Free flight is the segment of model aviation involving aircraft with no active external control after launch. Free flight is the original form of hobby aeromodeling, with the competitive objective being to build and launch a self controlling aircraft that will consistently achieve the longest flight duration over multiple competition rounds, within various class parameters.

== Description ==

The essence of free-flight is that the aircraft have no need for external control, for instance by radio. Aircraft of this type have been flown for over two centuries. They are designed to be inherently stable in flight; if disturbed by a gust of wind or a thermal current they will return automatically to stable flight. Their stability is achieved by a combination of design and trim, - the relationship between centre of gravity, wing and tailplane incidence and rudder setting.

With their much lower wing loading, free-flight aircraft fly much more slowly than the engine-powered radio-controlled aircraft that many people first think of when ‘model aircraft’ is mentioned. Most of them glide at little more than walking pace and few weigh more than 500 grams.

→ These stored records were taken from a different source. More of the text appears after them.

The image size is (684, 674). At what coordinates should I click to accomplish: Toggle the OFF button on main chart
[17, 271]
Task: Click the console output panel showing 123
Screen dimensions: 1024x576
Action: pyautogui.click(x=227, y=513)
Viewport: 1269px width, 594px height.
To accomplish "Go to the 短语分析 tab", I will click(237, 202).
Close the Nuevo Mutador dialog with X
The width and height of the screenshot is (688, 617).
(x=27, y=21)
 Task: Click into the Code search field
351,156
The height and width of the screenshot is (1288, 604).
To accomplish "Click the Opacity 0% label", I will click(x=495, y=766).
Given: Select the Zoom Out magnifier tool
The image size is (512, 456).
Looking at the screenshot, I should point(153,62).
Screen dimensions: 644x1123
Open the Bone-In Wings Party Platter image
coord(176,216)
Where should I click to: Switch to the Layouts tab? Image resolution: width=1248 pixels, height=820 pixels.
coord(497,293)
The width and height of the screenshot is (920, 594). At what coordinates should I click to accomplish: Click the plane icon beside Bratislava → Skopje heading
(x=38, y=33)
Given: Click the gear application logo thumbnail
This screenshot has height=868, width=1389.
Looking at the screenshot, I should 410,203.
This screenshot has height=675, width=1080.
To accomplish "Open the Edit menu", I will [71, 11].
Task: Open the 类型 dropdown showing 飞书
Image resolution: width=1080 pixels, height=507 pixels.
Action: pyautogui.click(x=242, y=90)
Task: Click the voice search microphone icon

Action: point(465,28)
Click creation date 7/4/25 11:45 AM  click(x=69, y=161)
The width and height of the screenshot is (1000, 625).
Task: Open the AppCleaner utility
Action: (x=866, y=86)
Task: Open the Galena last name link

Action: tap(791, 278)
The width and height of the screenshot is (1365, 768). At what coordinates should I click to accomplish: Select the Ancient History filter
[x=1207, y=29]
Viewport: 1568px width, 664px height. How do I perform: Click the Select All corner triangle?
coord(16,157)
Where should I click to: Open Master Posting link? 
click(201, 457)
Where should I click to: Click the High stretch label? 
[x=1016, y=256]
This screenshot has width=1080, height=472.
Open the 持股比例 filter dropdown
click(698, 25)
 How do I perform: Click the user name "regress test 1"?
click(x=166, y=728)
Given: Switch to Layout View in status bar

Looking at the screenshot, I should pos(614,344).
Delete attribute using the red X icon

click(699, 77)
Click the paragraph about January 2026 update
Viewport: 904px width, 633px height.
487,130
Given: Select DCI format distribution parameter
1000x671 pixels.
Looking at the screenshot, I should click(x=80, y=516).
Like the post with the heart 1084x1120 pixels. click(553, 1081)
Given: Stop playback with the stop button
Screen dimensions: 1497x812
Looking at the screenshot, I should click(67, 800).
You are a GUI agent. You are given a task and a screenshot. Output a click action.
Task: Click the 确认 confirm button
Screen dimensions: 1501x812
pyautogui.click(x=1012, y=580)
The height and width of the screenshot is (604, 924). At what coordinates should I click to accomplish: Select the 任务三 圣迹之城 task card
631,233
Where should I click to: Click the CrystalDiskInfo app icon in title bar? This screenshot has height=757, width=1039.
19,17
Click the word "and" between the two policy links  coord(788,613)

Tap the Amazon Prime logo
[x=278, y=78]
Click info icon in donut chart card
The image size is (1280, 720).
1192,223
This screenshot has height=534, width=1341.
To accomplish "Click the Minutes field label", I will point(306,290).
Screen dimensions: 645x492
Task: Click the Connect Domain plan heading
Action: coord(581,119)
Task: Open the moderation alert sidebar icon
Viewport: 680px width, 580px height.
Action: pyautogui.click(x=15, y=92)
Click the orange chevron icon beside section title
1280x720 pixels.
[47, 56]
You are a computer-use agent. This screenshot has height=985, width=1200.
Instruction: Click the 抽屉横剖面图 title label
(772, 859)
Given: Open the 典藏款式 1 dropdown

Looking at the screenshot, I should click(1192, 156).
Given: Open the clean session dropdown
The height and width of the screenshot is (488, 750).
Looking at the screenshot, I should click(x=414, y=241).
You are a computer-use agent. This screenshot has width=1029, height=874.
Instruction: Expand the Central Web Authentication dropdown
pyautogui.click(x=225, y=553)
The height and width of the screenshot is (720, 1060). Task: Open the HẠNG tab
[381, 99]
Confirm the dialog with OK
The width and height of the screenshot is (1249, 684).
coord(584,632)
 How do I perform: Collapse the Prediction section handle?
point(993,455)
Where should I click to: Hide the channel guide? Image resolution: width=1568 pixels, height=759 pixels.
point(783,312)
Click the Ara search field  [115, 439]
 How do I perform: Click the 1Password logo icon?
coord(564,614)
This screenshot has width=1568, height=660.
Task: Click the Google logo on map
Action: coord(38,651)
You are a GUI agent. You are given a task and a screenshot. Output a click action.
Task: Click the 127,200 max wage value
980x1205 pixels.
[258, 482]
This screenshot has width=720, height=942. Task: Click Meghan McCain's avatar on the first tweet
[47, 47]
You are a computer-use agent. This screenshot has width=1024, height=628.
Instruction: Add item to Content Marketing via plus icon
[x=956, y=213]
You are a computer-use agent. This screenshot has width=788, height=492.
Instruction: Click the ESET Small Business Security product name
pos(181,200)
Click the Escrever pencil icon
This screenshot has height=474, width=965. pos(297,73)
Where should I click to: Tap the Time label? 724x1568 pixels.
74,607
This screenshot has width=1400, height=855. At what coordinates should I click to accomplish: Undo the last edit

Usually the sole objective of free-flight competition is flight duration, and one of the sport's fascinations and challenges is to design the most efficient aircraft within the various competition limits on parameters such as minimum weight, maximum wing area, and motive power.

== Types ==

Free flight models may be broadly divided into four categories:

- Gliders (towline and hand-launched)
- Rubber-powered (pure duration, and scale with duration)
- Power (CO_{2}, methanol-fueled glow engine, or electric)
- Indoor (pure duration, and scale with duration)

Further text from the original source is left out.